Tuesday, September 1, 2009

Plasma TVs and pregnancy

What is it with Plasma TVs and having babies? What is the correlation between them? Well, according to what seems the majority of the population, it all has to do with the Baby Bonus. How's that? I hear, and I'm so glad that you asked.

I've told anybody who cares to listen that I'm doing an essay on fertility trends. This is usually only how far I get. Because at this stage I'm generally interrupted with a comment that goes along the lines of, "Well, if the Govt wants to stop the population explosion they'll have to stop giving out the Baby Bonus so that all those young kids having kids themselves will stop buying Plasma TVs." This comment comes from all socio-economic classes of all ages right across the population spectrum, this stereotype is uttered. And you know what? I think that most people actually believe it. Needless to say, there is not one study that correlates sales of Plasma TVs to young pregnant people, nor are there any studies that even credit increased births to young people per se.

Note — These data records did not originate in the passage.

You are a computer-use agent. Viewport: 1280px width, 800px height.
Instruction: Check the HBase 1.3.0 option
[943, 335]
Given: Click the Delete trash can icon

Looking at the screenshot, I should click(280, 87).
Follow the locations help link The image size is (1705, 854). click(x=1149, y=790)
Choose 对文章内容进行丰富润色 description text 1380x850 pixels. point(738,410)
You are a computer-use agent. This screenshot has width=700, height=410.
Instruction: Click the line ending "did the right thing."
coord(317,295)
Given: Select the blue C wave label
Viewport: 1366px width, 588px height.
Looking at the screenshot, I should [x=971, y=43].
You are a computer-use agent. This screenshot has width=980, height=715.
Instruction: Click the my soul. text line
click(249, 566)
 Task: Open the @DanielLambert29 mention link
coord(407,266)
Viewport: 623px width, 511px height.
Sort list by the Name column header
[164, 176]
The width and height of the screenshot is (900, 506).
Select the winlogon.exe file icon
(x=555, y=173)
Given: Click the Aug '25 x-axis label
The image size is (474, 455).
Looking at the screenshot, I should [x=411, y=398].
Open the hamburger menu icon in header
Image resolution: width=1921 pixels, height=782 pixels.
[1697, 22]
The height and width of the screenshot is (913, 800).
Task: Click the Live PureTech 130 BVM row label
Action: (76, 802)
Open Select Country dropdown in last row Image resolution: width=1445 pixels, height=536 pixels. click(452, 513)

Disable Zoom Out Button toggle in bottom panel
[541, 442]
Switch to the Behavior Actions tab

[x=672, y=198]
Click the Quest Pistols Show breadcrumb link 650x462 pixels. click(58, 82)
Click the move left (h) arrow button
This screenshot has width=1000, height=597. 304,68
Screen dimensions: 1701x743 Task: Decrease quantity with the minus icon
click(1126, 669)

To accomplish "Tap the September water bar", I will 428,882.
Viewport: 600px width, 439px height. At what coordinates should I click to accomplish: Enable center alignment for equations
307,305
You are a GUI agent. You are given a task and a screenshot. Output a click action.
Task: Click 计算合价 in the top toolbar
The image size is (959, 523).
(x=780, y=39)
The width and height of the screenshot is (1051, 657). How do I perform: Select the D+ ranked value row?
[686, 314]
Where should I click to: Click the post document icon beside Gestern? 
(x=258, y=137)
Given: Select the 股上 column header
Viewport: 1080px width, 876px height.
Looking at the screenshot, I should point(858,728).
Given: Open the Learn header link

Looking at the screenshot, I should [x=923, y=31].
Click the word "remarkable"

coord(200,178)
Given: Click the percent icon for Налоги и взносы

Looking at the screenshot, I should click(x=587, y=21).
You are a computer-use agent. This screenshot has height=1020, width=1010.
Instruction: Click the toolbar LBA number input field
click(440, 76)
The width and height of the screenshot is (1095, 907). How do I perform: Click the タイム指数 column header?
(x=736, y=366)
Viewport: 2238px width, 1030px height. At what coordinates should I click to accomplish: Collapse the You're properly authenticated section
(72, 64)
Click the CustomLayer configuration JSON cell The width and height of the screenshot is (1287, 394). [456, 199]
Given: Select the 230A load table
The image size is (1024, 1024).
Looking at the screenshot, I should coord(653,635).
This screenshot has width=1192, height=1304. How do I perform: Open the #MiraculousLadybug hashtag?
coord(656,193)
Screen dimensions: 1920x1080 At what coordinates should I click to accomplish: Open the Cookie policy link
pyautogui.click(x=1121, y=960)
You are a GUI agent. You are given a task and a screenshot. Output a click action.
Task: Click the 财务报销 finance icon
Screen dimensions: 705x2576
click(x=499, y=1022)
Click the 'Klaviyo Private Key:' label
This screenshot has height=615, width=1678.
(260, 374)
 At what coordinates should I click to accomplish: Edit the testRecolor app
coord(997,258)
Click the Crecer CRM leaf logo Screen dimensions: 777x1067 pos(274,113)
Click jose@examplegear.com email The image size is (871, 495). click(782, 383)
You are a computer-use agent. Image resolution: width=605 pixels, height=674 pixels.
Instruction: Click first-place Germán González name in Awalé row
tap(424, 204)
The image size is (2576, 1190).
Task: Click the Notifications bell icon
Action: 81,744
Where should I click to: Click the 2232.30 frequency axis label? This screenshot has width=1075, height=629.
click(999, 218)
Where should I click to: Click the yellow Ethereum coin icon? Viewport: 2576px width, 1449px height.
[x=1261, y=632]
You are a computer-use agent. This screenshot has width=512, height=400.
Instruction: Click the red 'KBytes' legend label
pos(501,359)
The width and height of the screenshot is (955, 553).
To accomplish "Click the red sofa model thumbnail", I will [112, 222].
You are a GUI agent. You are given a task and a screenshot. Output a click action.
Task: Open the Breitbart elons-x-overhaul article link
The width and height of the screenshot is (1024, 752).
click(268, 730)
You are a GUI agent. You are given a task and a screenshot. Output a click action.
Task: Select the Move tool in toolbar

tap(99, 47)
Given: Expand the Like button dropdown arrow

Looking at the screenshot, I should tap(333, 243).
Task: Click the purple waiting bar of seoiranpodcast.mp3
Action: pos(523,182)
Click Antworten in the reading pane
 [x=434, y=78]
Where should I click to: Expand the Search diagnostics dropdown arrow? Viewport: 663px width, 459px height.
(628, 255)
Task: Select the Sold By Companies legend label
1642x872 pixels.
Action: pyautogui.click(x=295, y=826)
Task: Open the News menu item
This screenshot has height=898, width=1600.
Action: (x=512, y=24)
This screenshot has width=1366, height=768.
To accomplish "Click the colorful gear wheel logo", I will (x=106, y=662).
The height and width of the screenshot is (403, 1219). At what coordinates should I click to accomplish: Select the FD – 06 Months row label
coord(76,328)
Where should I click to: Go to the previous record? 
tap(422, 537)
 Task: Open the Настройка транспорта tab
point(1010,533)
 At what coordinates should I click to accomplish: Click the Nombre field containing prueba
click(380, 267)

But since I'm poking the elephant in the room and challenging stereotypes it's worth noting that the Baby Bonus was introduced in 2004 and the trend in increased births began in 2001. So, it's highly unlikely that the Baby Bonus has much to do with Australia's increased fertility rate. Secondly, it's the age group of 30 - 39 year olds that have contributed to the increased trend in births since 2001 - pulling the Total Fertility Rate up from 1.73 per woman in 2001 to 1.93 in 2008 (the Total Fertility Rate is the number of babies any woman can be expected to have in her reproductive life-span). BTW, the TFR must be at 2.1 for population replacement, so the Govt still does want us women to keep on having more babies than we currently are. And while there has been a small increase in teenage pregnancies, the statistics show that terminations amongst our teens are much higher than births, so financial incentive is ineffective in this age group as well as those under 30 years.

So, there you have it. In a nutshell. Before you hear of anyone touting about how "young" mothers are rorting the system to deck themselves out with luxury items, think again. It's a stereotype that has no basis. It's fiction - all of it. Perhaps some retail outlet that sells high-end TVs started the rumour in an effort to boost sales? Who knows how the rumour started, but from what I have witnessed, it's widely entrenched throughout our society.